### GIVEN PASSAGE:

Two important conclusions can be drawn from our study (but see the publication for more details). First, models show that opportunities for identifying individual candidate loci under sex-specific selection using allele frequency differentiation between the sexes are severely limited, except for very large datasets (realistically, sample sizes of 104 or larger). Nevertheless, re-analyses reveal that polygenic signals of sex-specific selection are detectable in 2 of 3 previously published datasets (i.e., allele frequency differentiation between the sexes cannot be accounted for by random sampling effects alone), even in the absence of individually significant “hits” (Figure 1). Though population structure or other technical artefacts may contribute to the inflated allele frequency differences between sexes in these datasets, we highlight approaches that minimise this eventuality (e.g., case-control GWAS, stringent quality-filtering, functional validation of candidate loci).
Figure 1. Polygenic signals of sex-specific selection in genomic data. In each quantile of the null distribution of FST (x axis), we calculated the proportion of loci (top panel, simulated; bottom panels, empirical data) that fall into a given quantile of the null distribution of FST (y axis) before and after permutation of sex labels, thus obtaining a ratio of observed to permuted proportions. In pipefish and flycatcher datasets, an excess of observed loci in the tails of the theoretical null distribution of FST (right), suggesting signals of sex-specific selection. Figure is from Ruzicka et al. 2020 (Evolution Letters).

### PROVIDED DATA:

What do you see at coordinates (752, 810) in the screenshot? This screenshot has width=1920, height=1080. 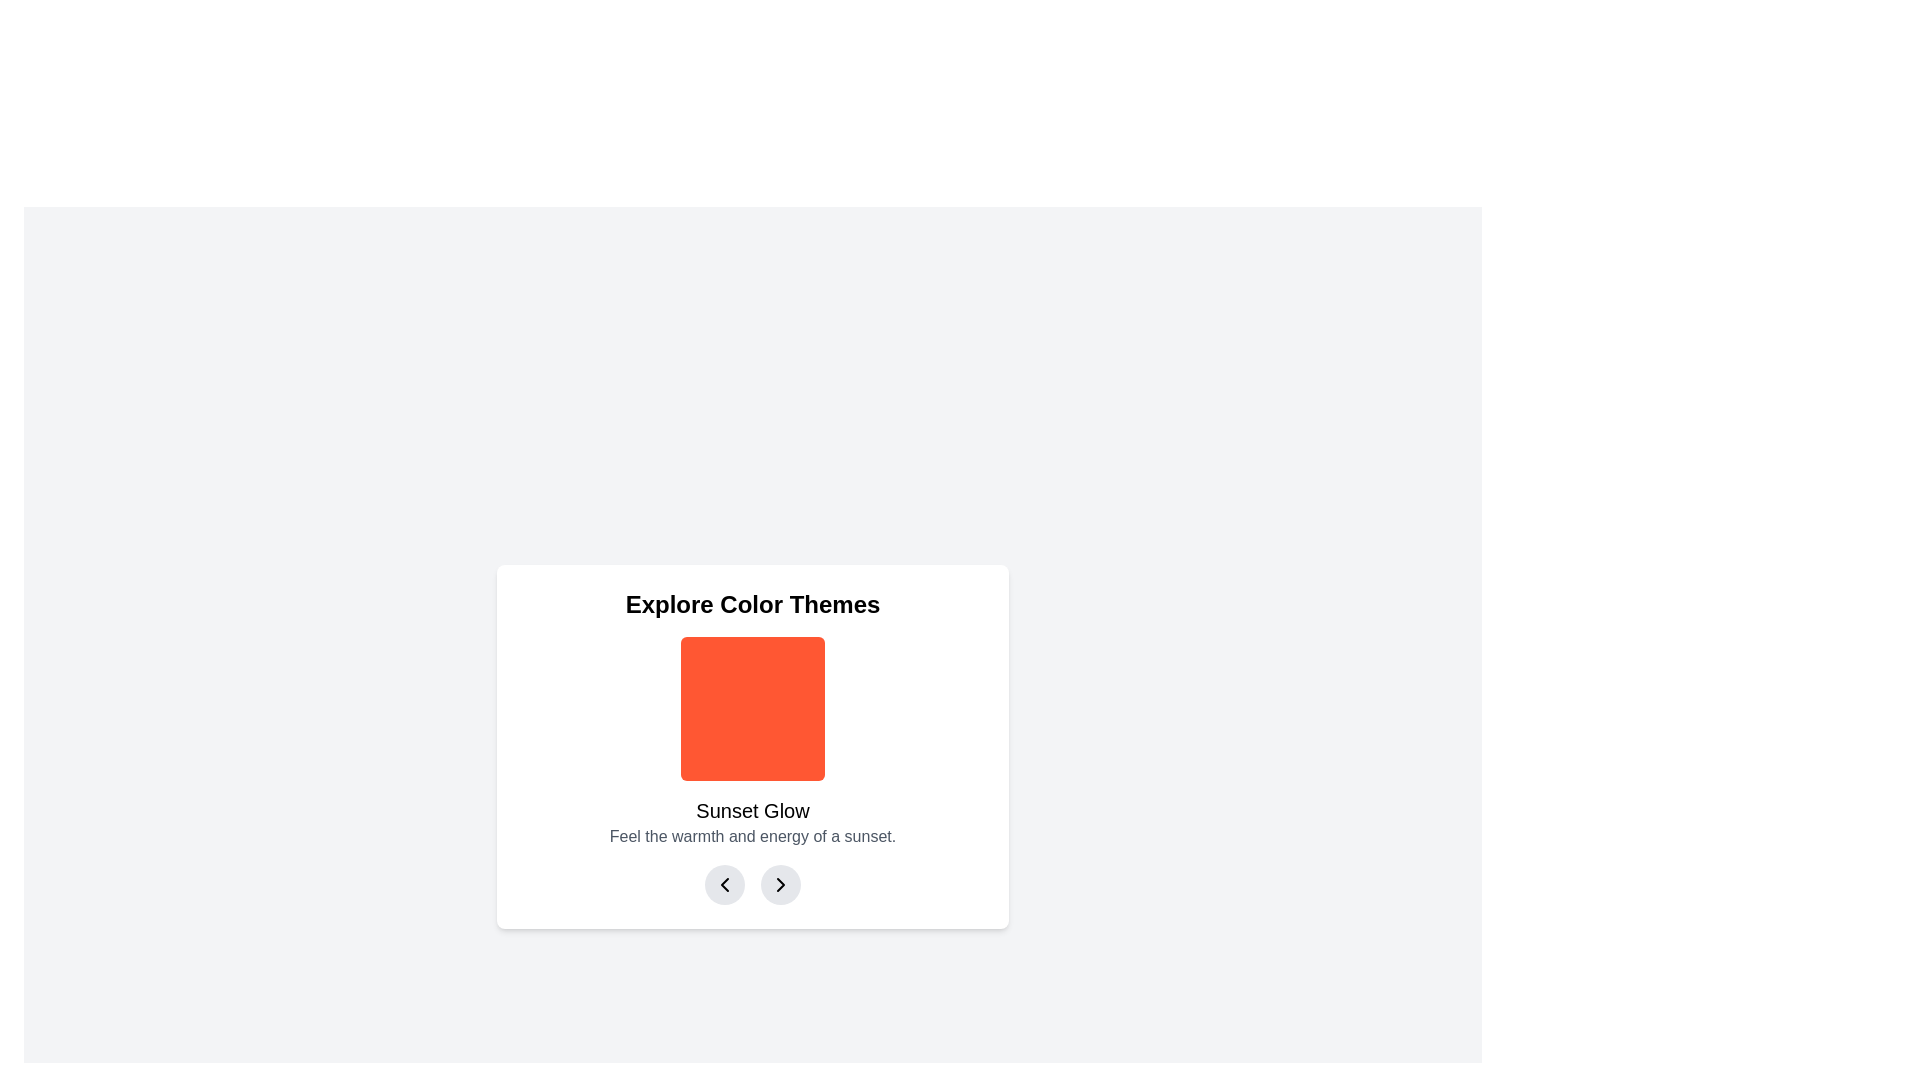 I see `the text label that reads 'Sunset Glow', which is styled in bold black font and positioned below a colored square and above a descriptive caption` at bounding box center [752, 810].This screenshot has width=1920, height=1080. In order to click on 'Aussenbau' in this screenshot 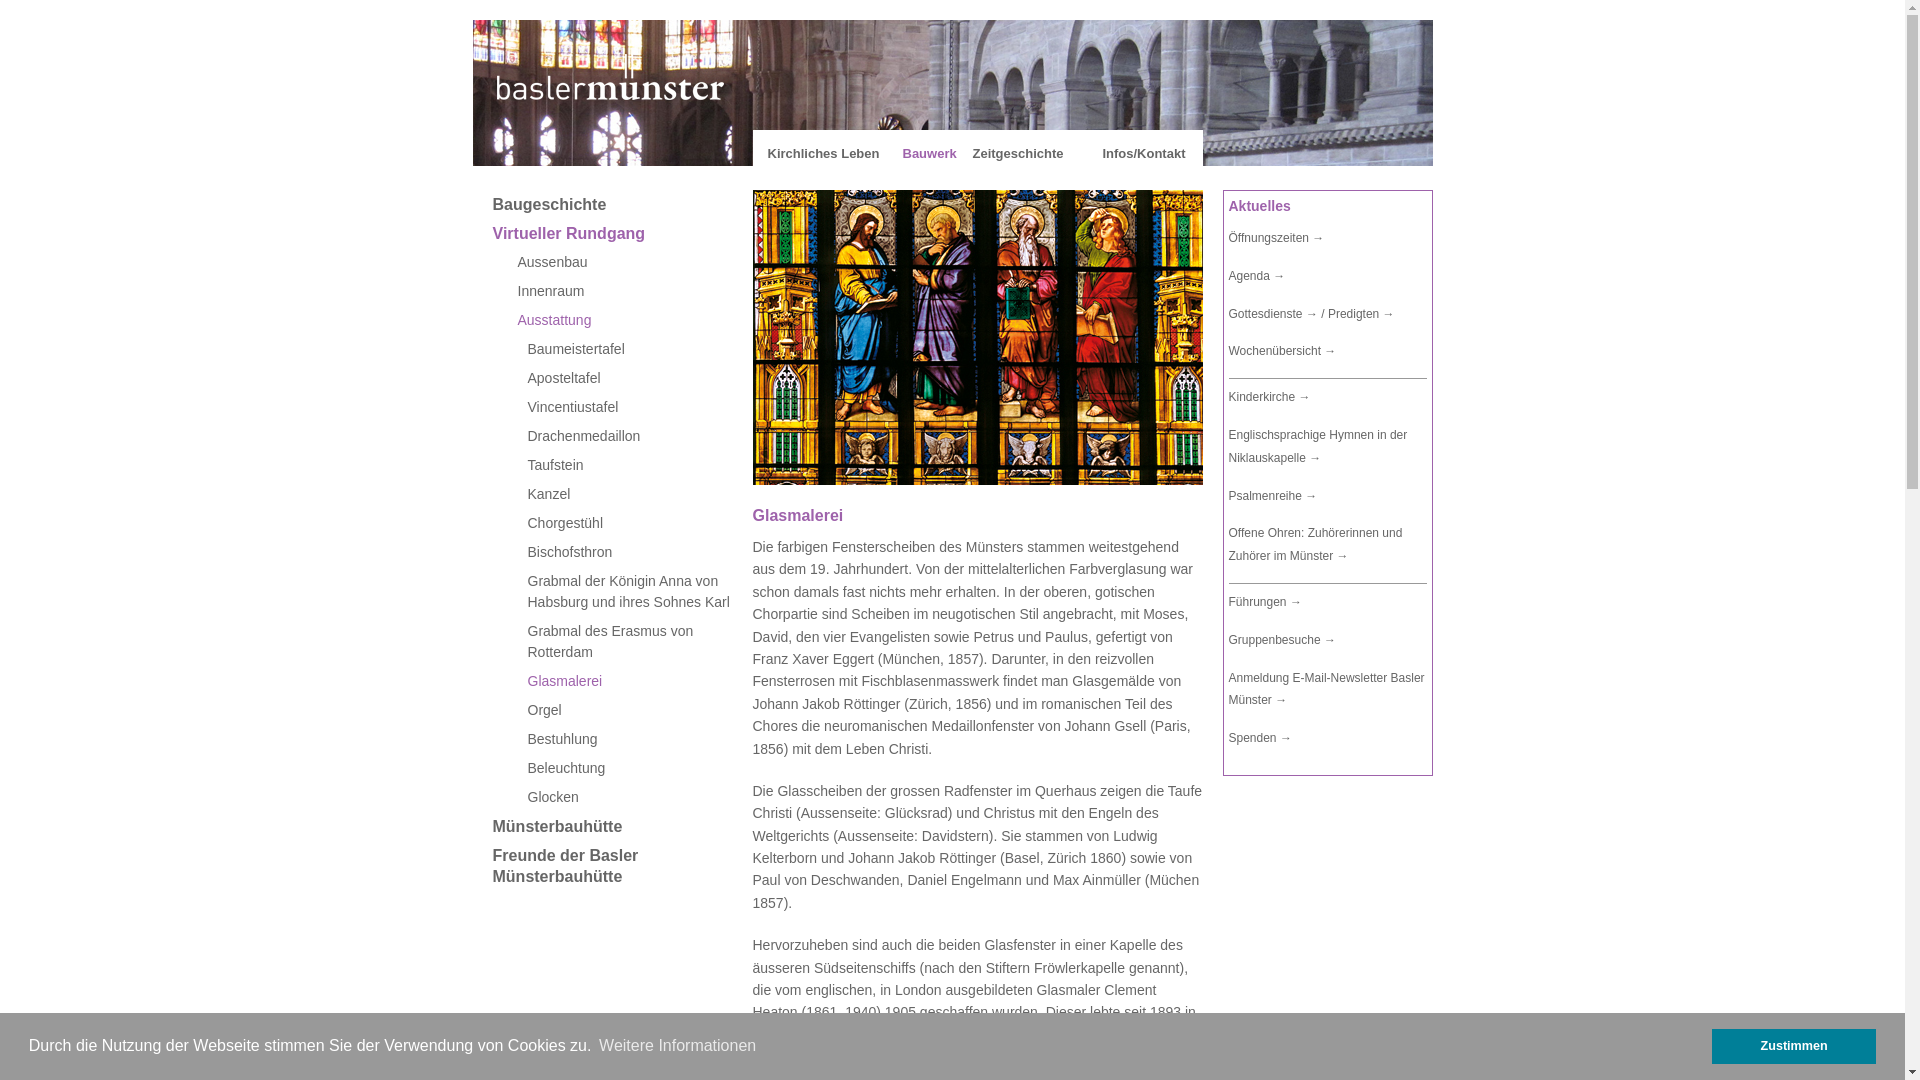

### TASK TO COMPLETE:
In the passage on sex-specific selection, which datasets show an excess of observed loci in the tails of the theoretical null distribution of FST?

### THE ANSWER:
The pipefish and flycatcher datasets.